When they head up an alley and away from the rectory, Father Tom asks Mr. Markey, “Who do you think you are?”
“Nobody.”
“You’re somebody.”
“Am I?”
“And I think I know you.”
Father Tom is warm under this snowy blanket and would like to take off his jacket. He feels the icy snow whipping at his face and sees a pearl-handled straight razor lying on a bloom of crimson snow by his groin. He’s on his back. His legs are buried beneath the drift. How long has he lain here? He gurgles, coughs, tastes blood in his mouth. He’d been dreaming of falling through a starless purple sky away from the vision of Christ when he realized he was tumbling toward the infernal abyss, and he screamed himself awake, thank God. His left arm is bent at the elbow and points to heaven. He tells the arm to move, but nothing happens. He might as well be telling someone else’s arm to move. He remembers long ago lying helplessly in Lionel’s bed with the dozing boy and trying to will him to turn, to rest his head on his, Father Tom’s, chest and his slender arm on Father’s waist. And later when Lionel whimpered and opened his teary eyes, Father Tom held him and said, “You’ve had a bad dream, Train, that’s all. Don’t cry, baby, don’t cry. Don’t cry.”

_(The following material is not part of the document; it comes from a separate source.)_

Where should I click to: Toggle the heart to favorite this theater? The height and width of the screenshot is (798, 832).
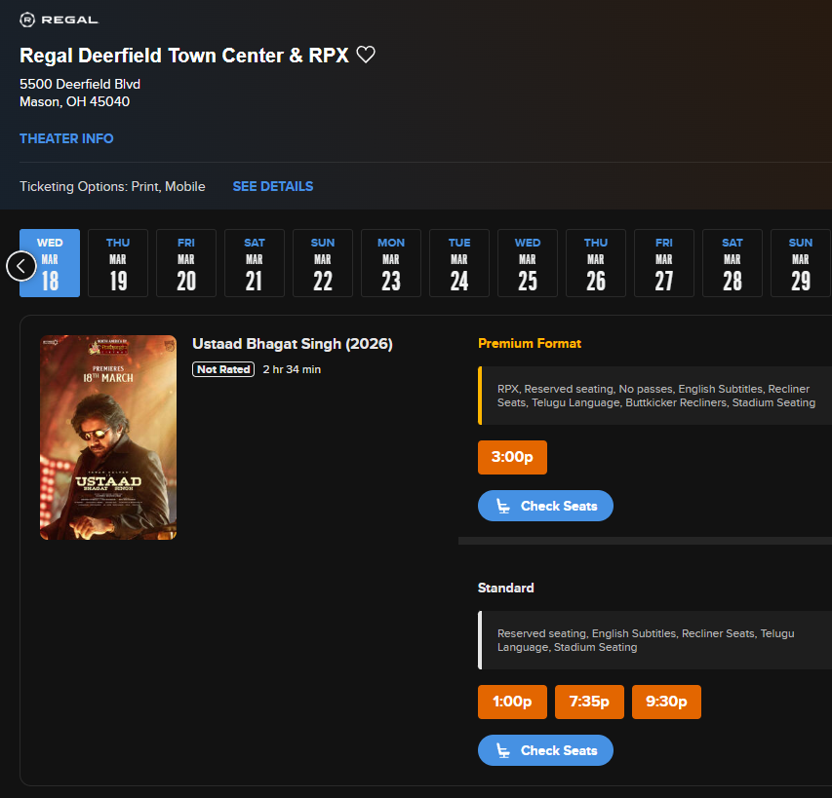tap(366, 55)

But if he did not, in fact, scream himself awake moments ago, and if this is, indeed, hell, this frozen drift of blood and guilt, then Father Tom is happy to know that at least they don’t take your memories away, which makes sense, because without a past you don’t exist, and there can be no hell for you. He knows that his memories of love and affection will comfort and sustain him for eternity. And then he sees Mr. Markey and Mr. Hanratty standing over him. But when Mr. Hanratty pulls back his balaclava, Father Tom sees that it’s Gerard, and he’s with Jesus and not with Mr. Markey, and Jesus has His arm draped over Gerard’s shoulders. Jesus waves at Father Tom and says, “So long, small fry!” They shake their heads and turn away.

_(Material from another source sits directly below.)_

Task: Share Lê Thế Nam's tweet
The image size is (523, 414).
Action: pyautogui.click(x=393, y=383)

“Stop, please!” Father Tom says, or thinks he says. And then he watches them somehow as they walk back in the direction of St. Cormac’s, watches Jesus whisper into Gerard’s ear, and the two of them turn again to glance back at him, but all they see is a black smudge in a white world that looks otherwise unsullied.
PART III. VEILS OF DECEIT
THE ORIENTAL HAIR POETS
BY DON LEE
Cambridge
This was her, he figured. The poet. That was the first thing Marcella Ahn had said on the phone, that she was a poet. She was, in fact, the über-image of a poet, straight black hair hanging to her lower back, midnight-blue velvet pants, lace-up black boots, flouncy white Victorian blouse cinched by a thick leather belt. She was pretty in a severe way, too much makeup, lots of foundation and powder, deep claret lipstick, early thirties, maybe. Not his type. She stumbled through Café Pamplona’s small door and, spotting Toua, clomped to his table.
“Am I late? Sorry. I’m not quite awake. It’s a little early in the day for me.” It was 1:30 in the afternoon.
She ordered a double espresso and gathered her hair, the ruffled cuffs of her blouse dropping away, followed by the jangling cascade of two dozen silver bracelets on each wrist. With exquisitely lacquered fingers, silver rings on nearly every digit, she raked her hair over her shoulder and laid it over her left breast.